EXERCISE OBJECTIVE — Copy out the items from the line containing "Select the 顺丰 tracking number 765346794581" to the line containing "pyautogui.click(x=1002, y=68)", keeping every line unchanged.

+++ STORED DATA +++

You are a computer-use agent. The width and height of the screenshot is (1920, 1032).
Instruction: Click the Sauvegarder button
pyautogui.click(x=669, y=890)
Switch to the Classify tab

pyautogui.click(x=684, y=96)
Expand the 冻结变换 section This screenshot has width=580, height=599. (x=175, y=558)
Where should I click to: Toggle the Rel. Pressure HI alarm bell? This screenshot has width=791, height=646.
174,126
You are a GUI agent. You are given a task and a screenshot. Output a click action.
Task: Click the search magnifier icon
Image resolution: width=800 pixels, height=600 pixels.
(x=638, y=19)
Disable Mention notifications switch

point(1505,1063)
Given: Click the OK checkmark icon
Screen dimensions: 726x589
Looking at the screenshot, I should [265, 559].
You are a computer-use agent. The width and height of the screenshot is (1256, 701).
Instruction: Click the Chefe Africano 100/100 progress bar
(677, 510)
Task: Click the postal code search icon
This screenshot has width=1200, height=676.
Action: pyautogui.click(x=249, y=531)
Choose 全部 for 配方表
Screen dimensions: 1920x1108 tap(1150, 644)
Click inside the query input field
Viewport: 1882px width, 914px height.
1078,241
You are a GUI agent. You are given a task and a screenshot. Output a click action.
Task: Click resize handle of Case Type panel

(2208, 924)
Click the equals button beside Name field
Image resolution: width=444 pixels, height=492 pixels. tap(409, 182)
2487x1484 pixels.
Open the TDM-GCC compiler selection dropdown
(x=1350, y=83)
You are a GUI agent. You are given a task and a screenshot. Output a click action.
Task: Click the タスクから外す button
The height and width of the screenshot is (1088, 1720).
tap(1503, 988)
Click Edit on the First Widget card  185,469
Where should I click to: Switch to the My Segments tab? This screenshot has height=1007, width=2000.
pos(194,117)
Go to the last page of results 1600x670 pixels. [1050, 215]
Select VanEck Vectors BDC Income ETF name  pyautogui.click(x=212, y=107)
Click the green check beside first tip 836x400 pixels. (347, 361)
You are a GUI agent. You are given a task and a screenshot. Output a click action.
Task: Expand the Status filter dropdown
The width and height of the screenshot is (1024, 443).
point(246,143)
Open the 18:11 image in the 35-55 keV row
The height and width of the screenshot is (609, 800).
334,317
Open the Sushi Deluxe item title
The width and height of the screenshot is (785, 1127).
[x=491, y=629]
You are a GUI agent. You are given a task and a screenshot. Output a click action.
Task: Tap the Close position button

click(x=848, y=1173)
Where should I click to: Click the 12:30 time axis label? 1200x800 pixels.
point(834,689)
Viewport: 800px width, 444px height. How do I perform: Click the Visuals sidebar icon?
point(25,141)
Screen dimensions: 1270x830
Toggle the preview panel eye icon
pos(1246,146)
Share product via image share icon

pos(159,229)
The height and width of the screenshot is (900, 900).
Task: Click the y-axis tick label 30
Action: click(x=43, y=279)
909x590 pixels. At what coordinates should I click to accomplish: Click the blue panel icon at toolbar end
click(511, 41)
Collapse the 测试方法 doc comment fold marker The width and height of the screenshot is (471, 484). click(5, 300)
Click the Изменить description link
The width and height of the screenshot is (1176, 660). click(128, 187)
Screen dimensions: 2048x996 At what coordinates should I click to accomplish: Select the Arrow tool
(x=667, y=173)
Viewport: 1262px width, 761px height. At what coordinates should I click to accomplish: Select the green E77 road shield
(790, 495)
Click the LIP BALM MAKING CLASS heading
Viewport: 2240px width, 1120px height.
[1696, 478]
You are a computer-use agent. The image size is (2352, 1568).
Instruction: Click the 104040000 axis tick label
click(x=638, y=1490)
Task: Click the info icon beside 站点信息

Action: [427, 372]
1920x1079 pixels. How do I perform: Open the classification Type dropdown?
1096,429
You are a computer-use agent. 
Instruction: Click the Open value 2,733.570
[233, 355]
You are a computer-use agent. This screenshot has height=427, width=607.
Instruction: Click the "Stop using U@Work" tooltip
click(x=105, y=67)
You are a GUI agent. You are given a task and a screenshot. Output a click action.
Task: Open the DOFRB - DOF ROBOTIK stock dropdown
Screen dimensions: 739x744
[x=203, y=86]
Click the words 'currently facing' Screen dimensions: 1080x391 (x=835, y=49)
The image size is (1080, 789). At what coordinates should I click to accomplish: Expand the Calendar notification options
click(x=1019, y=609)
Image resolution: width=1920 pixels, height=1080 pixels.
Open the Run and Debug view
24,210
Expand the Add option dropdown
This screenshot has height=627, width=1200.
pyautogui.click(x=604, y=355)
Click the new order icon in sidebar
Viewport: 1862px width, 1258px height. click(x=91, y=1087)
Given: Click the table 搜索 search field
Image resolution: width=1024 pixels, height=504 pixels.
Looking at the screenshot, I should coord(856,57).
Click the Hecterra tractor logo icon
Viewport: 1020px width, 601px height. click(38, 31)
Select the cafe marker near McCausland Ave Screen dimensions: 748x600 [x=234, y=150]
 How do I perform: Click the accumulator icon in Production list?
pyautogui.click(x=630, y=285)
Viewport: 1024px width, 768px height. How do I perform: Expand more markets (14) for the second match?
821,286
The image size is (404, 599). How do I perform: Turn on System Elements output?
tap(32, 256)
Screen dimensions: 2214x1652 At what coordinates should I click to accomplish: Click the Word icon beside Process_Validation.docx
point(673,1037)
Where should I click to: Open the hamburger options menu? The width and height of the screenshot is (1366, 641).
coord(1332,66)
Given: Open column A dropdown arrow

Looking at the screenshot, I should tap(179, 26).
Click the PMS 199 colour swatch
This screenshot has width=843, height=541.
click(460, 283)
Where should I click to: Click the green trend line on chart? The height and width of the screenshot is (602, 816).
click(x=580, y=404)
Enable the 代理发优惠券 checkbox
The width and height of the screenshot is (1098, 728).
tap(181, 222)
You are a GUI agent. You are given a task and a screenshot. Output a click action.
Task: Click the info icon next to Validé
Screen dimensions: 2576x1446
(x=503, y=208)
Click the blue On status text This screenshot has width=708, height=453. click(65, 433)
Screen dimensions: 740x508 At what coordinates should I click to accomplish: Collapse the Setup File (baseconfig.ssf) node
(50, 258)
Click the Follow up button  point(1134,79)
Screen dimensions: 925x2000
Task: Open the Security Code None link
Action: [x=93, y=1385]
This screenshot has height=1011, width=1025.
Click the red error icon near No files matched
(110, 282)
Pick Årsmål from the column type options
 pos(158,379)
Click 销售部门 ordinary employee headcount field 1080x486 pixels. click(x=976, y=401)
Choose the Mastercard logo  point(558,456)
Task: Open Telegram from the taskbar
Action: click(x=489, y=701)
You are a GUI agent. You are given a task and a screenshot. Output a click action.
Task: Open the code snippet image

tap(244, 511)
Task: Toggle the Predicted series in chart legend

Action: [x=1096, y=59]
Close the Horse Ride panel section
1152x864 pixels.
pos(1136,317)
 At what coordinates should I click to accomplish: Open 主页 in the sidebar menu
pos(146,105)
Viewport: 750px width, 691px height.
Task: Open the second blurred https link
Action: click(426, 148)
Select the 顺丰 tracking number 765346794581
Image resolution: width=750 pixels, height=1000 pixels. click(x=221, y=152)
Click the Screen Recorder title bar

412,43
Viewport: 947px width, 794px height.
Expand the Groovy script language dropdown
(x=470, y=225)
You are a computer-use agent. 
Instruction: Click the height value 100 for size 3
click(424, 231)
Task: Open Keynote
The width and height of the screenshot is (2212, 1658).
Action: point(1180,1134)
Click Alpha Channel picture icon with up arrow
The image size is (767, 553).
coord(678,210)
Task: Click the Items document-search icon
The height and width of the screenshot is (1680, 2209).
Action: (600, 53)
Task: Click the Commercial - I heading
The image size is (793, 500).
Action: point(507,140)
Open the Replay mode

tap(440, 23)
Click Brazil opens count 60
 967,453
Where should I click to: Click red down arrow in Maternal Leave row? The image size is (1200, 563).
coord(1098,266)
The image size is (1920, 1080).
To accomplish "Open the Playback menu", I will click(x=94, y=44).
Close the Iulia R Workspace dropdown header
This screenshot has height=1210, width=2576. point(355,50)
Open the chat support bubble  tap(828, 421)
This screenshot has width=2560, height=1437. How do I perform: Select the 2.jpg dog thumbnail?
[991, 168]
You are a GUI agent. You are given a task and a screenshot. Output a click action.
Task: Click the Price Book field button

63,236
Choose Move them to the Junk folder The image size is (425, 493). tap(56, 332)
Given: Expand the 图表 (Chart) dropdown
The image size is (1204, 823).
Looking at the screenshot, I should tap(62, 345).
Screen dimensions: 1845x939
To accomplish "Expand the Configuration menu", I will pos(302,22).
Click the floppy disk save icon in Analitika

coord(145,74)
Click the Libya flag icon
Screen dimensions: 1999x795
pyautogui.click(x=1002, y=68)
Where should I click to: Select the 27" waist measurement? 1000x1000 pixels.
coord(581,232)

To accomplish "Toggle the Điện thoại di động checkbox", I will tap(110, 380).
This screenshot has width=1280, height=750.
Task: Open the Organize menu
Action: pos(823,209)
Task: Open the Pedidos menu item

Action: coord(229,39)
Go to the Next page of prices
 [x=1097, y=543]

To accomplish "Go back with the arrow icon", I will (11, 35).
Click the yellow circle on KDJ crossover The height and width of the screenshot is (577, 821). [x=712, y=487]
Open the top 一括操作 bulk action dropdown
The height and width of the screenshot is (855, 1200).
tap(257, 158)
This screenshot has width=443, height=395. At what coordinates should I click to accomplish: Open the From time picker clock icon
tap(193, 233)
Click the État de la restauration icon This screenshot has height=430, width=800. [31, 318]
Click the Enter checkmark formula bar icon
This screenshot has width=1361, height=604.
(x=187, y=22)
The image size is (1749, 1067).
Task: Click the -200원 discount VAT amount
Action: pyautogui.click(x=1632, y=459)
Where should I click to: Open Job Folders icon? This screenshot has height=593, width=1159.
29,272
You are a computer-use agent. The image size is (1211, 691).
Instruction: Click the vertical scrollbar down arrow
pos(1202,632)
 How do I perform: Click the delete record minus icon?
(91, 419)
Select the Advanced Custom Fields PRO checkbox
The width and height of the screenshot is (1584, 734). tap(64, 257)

+++

EXERCISE RESULT —
Select the 顺丰 tracking number 765346794581
Image resolution: width=750 pixels, height=1000 pixels. click(x=221, y=152)
Click the Screen Recorder title bar

412,43
Viewport: 947px width, 794px height.
Expand the Groovy script language dropdown
(x=470, y=225)
You are a computer-use agent. 
Instruction: Click the height value 100 for size 3
click(424, 231)
Task: Open Keynote
The width and height of the screenshot is (2212, 1658).
Action: point(1180,1134)
Click Alpha Channel picture icon with up arrow
The image size is (767, 553).
coord(678,210)
Task: Click the Items document-search icon
The height and width of the screenshot is (1680, 2209).
Action: (600, 53)
Task: Click the Commercial - I heading
The image size is (793, 500).
Action: point(507,140)
Open the Replay mode

tap(440, 23)
Click Brazil opens count 60
 967,453
Where should I click to: Click red down arrow in Maternal Leave row? The image size is (1200, 563).
coord(1098,266)
The image size is (1920, 1080).
To accomplish "Open the Playback menu", I will click(x=94, y=44).
Close the Iulia R Workspace dropdown header
This screenshot has height=1210, width=2576. point(355,50)
Open the chat support bubble  tap(828, 421)
This screenshot has width=2560, height=1437. How do I perform: Select the 2.jpg dog thumbnail?
[991, 168]
You are a GUI agent. You are given a task and a screenshot. Output a click action.
Task: Click the Price Book field button

63,236
Choose Move them to the Junk folder The image size is (425, 493). tap(56, 332)
Given: Expand the 图表 (Chart) dropdown
The image size is (1204, 823).
Looking at the screenshot, I should tap(62, 345).
Screen dimensions: 1845x939
To accomplish "Expand the Configuration menu", I will pos(302,22).
Click the floppy disk save icon in Analitika

coord(145,74)
Click the Libya flag icon
Screen dimensions: 1999x795
pyautogui.click(x=1002, y=68)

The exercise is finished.